### EXCERTO SELECIONADO:
□ □ □ □ □

12      Por Decisão de 18 de outubro de 2018, o escritório de advogados externo informou o recorrente de que a sua reclamação havia sido indeferida. Esta decisão foi assinada por um dos advogados desse escritório na qualidade de «agente legal da Eurofound».

 Quanto às medidas adotadas pela Eurofound na sequência do pedido de assistência do recorrente e da descoberta da falha de segurança do ficheiro «hrlink»

13      Por duas mensagens de correio eletrónico datadas de 2 de fevereiro de 2018, a Eurofound, por um lado, informou o pessoal da existência de um acesso não protegido ao ficheiro «hrlink» e da adoção de medidas corretivas a este respeito e, por outro, assinalou esta falha de segurança à AEPD. Na sequência desta última mensagem de correio eletrónico, a AEPD abriu um inquérito, registado sob o número [confidencial] (a seguir «segundo inquérito da AEPD»).

14      Em 28 de março de 2018, a encarregada da proteção de dados da Eurofound (a seguir «EPD») elaborou um primeiro relatório sobre a falha de segurança do ficheiro «hrlink».

15      Por mensagem de correio eletrónico de 3 de abril de 2018, a AEPD informou a Eurofound de que, apesar da grave divulgação dos dados pessoais devida a uma acessibilidade não protegida desse ficheiro, as medidas corretivas adotadas até então eram satisfatórias e que, por conseguinte, o seu segundo inquérito ia ser encerrado.

16      Por mensagem de correio eletrónico de 13 de abril de 2018, a EPD pediu ao recorrente que preenchesse um questionário no âmbito do inquérito que estava a realizar, a fim de elaborar um relatório destinado à AEPD e ao diretor‑executivo, relativamente ao acesso não autorizado ao ficheiro «hrlink». O recorrente respondeu‑lhe, no mesmo dia, que se deveria dirigir ao seu advogado, que escreveu à EPD em 20 de abril de 2018, precisando a posição deste último sobre esse inquérito.

17      Por mensagem de correio eletrónico de 24 de maio de 2018, a EPD informou a AEPD das evoluções do inquérito interno sobre o acesso não autorizado ao ficheiro «hrlink». Na sequência dessa mensagem de correio eletrónico, em 14 de dezembro de 2018, a AEPD comunicou novamente à Eurofound a sua intenção de encerrar o seu segundo inquérito.

□ □ □ □ □

### MATERIAL DE BASE:
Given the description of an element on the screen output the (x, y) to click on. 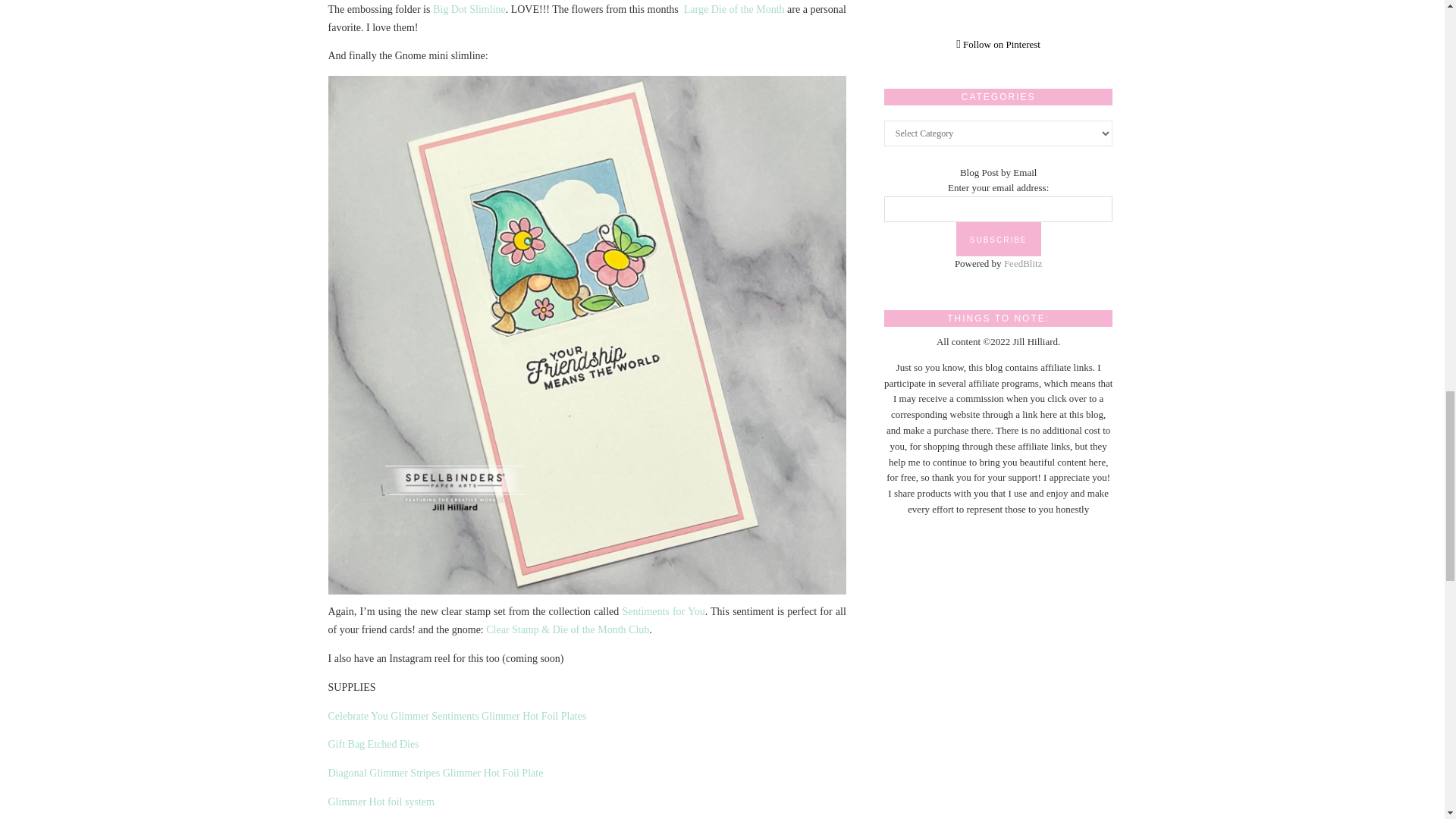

□ □ □ □ □

### PASSOS A SEGUIR:
1. Resuma em duas frases o excerto sobre a falha de segurança do ficheiro «hrlink».
2. Retome o excerto sobre a falha de segurança do ficheiro «hrlink» a partir do ponto em que termina.
A listagem não tem qualquer relação com o excerto.

### RESPOSTAS:
1. Em 18 de outubro de 2018, o escritório de advogados externo comunicou ao recorrente o indeferimento da sua reclamação, e em 2 de fevereiro de 2018 a Eurofound informou o pessoal e a AEPD de um acesso não protegido ao ficheiro «hrlink», o que levou a AEPD a abrir um segundo inquérito. A EPD elaborou um relatório e pediu ao recorrente que preenchesse um questionário, ao que este respondeu remetendo para o seu advogado, enquanto a AEPD considerou satisfatórias as medidas corretivas e comunicou a intenção de encerrar o inquérito.

2.
18      Por mensagem de correio eletrónico de 4 de julho de 2018, a AEPD escreveu ao diretor‑executivo, na sua qualidade de responsável pelo tratamento dos dados pessoais da Eurofound, para o informar da queixa dirigida à AEPD pelo recorrente e perguntou‑lhe se tinha comentários a propósito das alegações do recorrente no âmbito do seu primeiro inquérito. O referido diretor respondeu a essa mensagem de correio eletrónico em 1 de agosto de 2018.

19      Por mensagem de correio eletrónico de 18 de outubro de 2018, a EPD informou a AEPD de que a Eurofound pedira uma peritagem informática a uma sociedade externa relativa à falha de segurança do ficheiro «hrlink» cujo relatório final confirmava que esse ficheiro estava acessível desde, pelo menos, 2014 e que não fora introduzida nenhuma alteração intencional nos parâmetros de segurança deste último a fim de divulgar o processo controvertido.

20      Por mensagem de correio eletrónico de 21 de junho de 2019, o diretor‑executivo escreveu à AEPD, informando‑a dos últimos acontecimentos ocorridos relativamente à reclamação do recorrente e ao recurso pendente no Tribunal Geral no presente processo. Em 3 de julho de 2019, a AEPD respondeu à Eurofound que o seu primeiro inquérito seria suspenso até à decisão, pondo termo à presente instância. Uma mensagem de correio eletrónico semelhante foi enviada ao recorrente em 31 de julho de 2019.

 Tramitação processual e pedidos das partes

21      Por petição apresentada na Secretaria do Tribunal Geral em 28 de janeiro de 2019, o recorrente interpôs o presente recurso. Por requerimento separado do mesmo dia, o recorrente pediu o benefício do anonimato, em conformidade com o artigo 66.o do Regulamento de Processo do Tribunal Geral, que lhe foi concedido em 11 de março de 2019.

22      A Eurofound apresentou a sua contestação em 26 de abril de 2019. Por requerimento separado do mesmo dia, a Eurofound apresentou um pedido de omissão perante o público de certos dados que figuravam na petição, em conformidade com o artigo 66.o do Regulamento de Processo.

23      O recorrente apresentou a réplica em 10 de julho de 2019, que continha igualmente um pedido de medidas de organização do processo. Por requerimento separado da mesma data, pediu a omissão perante o público de certos dados que figuravam na réplica.

24      Em 12 de agosto de 2019, o recorrente apresentou na Secretaria do Tribunal Geral um oferecimento de prova. Por carta de 20 de agosto de 2019, o Tribunal Geral convidou a Eurofound a apresentar as suas observações sobre este oferecimento de prova na tréplica.

25      A Eurofound apresentou a tréplica em 18 de setembro de 2019. Por requerimento separado do mesmo dia, reiterou o seu pedido de omissão de certos dados perante o público para todos os documentos relativos ao presente processo, incluindo a réplica e a tréplica.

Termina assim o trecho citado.